*Text under study*.
Segment Open

A story in Monday's editions misidentified the architect who designed the Willard Hotel in Washington and The Plaza Hotel in New York. The architect was Henry J. Hardenbergh.
Florida developer Stuart S. Golding, who 15 months ago won the right to restore the once stately Willard Hotel, said yesterday that skyrocketing interest rates will prevent the project from going forward at this time.
The setback in the ambitious renovation project near the White House is the first sign that ballooning interest rates and tight money are cooling off Washington's booming commercial development market, and that large-scale developers are beginning to suffer along with small-scale home builders and buyers.
In a telephone interview from Florida, Golding said that initially he will seek a six-month delay that would push the start of construction back to the fall of 1981, a $5 million subsidy once contemplated for the project by Congress and additional delays if money market conditions do not improve.
"If I go now, I can probably go broke," Golding said.
However, the federal agency that awarded Golding the development rights will meet Wednesday to hear his case and consider whether to take away the $70 million project and give it to another developer.

Segment Closed

*Dataset content*.

Segment Open

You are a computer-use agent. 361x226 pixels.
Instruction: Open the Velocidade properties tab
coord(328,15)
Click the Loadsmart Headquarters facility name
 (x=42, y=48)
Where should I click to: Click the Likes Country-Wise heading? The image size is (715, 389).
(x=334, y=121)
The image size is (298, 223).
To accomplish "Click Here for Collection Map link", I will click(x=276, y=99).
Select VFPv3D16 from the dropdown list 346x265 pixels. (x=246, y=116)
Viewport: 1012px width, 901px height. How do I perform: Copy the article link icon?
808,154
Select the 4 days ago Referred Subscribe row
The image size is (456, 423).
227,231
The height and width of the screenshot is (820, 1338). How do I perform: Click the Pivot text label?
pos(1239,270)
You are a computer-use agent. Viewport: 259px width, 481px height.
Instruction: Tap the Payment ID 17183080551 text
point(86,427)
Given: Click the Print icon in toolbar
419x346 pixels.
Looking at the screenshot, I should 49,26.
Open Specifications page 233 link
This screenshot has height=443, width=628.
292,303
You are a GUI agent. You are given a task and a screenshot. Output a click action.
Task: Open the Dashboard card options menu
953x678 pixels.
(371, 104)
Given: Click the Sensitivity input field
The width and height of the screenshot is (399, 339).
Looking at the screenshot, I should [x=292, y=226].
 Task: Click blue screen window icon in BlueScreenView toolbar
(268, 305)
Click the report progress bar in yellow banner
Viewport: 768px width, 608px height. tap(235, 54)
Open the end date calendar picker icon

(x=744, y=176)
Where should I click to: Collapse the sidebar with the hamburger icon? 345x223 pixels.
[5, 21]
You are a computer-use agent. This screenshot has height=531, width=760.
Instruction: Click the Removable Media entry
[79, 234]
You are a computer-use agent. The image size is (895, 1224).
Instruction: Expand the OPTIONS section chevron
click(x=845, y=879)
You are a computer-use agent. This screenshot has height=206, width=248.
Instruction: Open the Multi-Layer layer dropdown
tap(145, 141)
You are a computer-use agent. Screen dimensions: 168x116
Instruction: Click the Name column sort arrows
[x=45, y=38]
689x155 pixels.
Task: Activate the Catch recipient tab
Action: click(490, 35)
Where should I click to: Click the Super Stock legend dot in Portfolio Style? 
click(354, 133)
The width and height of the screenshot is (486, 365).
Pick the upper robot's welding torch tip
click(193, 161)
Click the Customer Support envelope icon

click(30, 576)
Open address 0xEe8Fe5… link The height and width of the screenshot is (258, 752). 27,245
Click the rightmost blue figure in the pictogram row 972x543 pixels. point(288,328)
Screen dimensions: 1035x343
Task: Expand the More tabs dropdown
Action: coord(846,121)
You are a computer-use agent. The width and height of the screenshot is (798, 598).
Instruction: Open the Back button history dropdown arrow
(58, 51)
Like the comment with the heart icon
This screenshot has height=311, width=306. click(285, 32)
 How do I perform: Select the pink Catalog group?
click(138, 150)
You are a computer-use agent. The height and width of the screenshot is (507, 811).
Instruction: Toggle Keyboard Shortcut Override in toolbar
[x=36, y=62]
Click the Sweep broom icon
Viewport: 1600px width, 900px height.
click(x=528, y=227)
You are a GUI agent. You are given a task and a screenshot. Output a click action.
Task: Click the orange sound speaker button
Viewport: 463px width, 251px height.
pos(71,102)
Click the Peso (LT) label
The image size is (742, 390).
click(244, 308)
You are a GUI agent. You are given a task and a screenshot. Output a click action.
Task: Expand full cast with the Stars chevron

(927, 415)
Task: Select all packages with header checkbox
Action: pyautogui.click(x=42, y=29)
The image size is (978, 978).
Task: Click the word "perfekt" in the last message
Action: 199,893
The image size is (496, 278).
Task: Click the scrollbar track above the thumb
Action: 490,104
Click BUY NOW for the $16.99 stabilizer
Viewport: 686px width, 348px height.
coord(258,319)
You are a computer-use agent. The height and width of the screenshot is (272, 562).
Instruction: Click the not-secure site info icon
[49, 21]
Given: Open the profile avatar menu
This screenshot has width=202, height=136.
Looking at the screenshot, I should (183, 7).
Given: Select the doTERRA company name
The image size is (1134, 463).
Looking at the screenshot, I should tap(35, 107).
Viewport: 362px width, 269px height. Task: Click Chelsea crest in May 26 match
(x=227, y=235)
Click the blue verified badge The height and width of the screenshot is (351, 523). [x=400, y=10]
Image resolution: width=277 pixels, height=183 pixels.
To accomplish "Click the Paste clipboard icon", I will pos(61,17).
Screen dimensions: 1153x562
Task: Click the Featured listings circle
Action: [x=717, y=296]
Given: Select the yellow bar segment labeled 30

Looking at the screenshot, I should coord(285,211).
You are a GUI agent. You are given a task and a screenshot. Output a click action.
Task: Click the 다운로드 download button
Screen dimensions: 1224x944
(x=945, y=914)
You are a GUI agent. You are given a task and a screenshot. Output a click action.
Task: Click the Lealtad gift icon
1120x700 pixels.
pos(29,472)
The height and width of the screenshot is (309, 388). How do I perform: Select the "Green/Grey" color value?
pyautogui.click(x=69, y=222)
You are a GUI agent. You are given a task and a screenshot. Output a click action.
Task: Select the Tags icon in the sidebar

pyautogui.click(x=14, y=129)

Segment Closed

*Exercise objective*. In the Willard Hotel article, how long a delay does Golding first plan to seek, and when would construction then start?

*Output for this task*. A six-month delay, which would push the start of construction back to the fall of 1981.